Work instruction –
Look at every line of the material and count the ones holding the word "Close". The answer is the number only.

Input –

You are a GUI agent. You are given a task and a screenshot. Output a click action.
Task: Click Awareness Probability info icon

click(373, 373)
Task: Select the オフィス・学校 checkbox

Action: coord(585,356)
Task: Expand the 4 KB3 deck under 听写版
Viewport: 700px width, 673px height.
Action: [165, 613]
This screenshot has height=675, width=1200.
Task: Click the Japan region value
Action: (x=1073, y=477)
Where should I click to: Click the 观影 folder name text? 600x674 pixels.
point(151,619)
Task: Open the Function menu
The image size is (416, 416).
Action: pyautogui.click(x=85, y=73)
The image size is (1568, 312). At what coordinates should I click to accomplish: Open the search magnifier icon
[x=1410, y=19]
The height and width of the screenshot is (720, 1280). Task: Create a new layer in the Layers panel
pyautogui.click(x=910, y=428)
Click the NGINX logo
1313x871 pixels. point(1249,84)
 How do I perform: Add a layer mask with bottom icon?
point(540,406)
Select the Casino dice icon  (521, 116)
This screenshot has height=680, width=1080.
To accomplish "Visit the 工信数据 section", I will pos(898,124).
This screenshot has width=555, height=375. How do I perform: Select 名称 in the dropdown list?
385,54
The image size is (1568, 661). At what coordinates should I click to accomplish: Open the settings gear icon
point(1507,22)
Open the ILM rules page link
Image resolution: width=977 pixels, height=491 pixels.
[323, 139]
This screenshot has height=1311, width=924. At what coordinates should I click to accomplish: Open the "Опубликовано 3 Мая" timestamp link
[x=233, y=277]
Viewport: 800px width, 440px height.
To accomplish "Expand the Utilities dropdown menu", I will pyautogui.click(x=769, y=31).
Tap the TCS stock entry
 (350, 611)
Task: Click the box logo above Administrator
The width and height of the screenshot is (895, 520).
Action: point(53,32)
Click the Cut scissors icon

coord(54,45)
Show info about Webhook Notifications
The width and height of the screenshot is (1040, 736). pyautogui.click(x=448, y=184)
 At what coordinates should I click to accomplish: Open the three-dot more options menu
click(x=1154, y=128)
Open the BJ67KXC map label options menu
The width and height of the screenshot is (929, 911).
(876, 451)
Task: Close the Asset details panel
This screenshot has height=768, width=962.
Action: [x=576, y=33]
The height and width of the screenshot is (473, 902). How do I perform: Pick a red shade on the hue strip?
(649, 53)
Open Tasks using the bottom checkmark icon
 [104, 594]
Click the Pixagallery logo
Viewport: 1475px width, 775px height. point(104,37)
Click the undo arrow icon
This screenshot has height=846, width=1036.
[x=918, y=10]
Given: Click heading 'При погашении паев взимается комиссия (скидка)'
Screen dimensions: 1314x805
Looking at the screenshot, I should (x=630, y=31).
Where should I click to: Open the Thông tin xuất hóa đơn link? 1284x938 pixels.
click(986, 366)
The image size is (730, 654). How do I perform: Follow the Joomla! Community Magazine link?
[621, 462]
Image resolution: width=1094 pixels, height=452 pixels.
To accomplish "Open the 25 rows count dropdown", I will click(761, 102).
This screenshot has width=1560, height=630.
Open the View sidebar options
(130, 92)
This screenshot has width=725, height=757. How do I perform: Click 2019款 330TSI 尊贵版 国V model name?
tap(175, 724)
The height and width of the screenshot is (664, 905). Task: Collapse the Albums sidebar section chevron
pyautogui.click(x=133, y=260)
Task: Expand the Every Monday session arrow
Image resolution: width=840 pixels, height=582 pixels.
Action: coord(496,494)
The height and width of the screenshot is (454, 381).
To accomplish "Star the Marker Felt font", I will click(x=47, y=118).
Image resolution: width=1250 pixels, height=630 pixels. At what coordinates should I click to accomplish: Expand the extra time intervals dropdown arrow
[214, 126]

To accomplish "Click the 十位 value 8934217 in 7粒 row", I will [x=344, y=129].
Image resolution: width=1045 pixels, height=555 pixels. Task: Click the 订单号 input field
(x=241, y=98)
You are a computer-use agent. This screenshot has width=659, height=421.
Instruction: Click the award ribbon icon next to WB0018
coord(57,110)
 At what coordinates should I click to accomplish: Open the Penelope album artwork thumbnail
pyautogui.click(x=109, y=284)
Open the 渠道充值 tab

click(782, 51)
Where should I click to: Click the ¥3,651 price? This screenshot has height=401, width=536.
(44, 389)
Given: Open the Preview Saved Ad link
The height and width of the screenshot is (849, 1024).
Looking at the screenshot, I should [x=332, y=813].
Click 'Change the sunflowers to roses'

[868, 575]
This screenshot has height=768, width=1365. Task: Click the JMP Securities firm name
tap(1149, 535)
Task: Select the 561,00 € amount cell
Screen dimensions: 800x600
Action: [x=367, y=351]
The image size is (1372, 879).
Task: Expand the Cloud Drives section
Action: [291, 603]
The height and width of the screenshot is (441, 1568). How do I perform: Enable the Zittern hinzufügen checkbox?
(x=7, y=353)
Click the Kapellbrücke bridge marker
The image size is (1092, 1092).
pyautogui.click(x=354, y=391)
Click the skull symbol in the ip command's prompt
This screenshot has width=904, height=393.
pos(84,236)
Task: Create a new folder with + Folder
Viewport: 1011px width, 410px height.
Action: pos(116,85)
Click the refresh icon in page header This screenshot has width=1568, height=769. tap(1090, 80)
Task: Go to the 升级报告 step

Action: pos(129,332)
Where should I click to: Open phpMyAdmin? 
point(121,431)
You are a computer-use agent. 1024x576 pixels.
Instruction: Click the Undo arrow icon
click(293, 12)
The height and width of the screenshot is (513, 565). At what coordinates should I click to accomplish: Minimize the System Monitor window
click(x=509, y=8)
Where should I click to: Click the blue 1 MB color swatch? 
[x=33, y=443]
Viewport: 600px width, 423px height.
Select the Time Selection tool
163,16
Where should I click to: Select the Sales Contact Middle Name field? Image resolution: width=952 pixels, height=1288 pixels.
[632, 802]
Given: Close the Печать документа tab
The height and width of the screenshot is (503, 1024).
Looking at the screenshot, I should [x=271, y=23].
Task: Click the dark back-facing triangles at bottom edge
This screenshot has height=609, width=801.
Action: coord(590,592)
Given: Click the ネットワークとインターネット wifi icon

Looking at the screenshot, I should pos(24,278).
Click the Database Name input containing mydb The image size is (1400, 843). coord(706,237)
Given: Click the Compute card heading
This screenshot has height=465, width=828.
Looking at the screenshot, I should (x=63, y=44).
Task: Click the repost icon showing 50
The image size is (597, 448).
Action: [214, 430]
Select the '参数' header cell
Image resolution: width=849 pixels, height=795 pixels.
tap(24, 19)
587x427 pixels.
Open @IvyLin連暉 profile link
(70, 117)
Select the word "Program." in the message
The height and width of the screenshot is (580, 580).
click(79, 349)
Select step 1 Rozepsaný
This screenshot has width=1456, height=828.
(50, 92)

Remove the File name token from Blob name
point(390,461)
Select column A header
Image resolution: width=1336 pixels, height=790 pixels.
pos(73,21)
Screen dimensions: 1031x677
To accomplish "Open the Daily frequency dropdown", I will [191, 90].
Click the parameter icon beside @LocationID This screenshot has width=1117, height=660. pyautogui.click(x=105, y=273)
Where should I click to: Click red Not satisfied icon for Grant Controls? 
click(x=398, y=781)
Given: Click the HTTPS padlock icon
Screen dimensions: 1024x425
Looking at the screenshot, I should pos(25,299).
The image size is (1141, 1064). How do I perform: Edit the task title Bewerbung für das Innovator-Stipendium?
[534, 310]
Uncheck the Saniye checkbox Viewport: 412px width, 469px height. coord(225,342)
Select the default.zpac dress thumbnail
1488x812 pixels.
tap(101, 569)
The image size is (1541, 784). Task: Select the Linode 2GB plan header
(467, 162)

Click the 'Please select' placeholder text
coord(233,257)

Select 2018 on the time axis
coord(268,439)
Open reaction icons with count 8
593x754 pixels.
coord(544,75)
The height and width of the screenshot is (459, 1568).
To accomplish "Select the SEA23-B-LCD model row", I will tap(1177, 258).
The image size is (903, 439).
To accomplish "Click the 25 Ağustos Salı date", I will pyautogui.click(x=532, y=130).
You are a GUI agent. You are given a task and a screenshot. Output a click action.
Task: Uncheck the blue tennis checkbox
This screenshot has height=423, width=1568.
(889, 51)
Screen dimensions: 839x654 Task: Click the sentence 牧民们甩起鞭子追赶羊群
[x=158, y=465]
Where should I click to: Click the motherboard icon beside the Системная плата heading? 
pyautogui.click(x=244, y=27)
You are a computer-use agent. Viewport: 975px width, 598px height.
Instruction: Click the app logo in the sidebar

Expected output –
2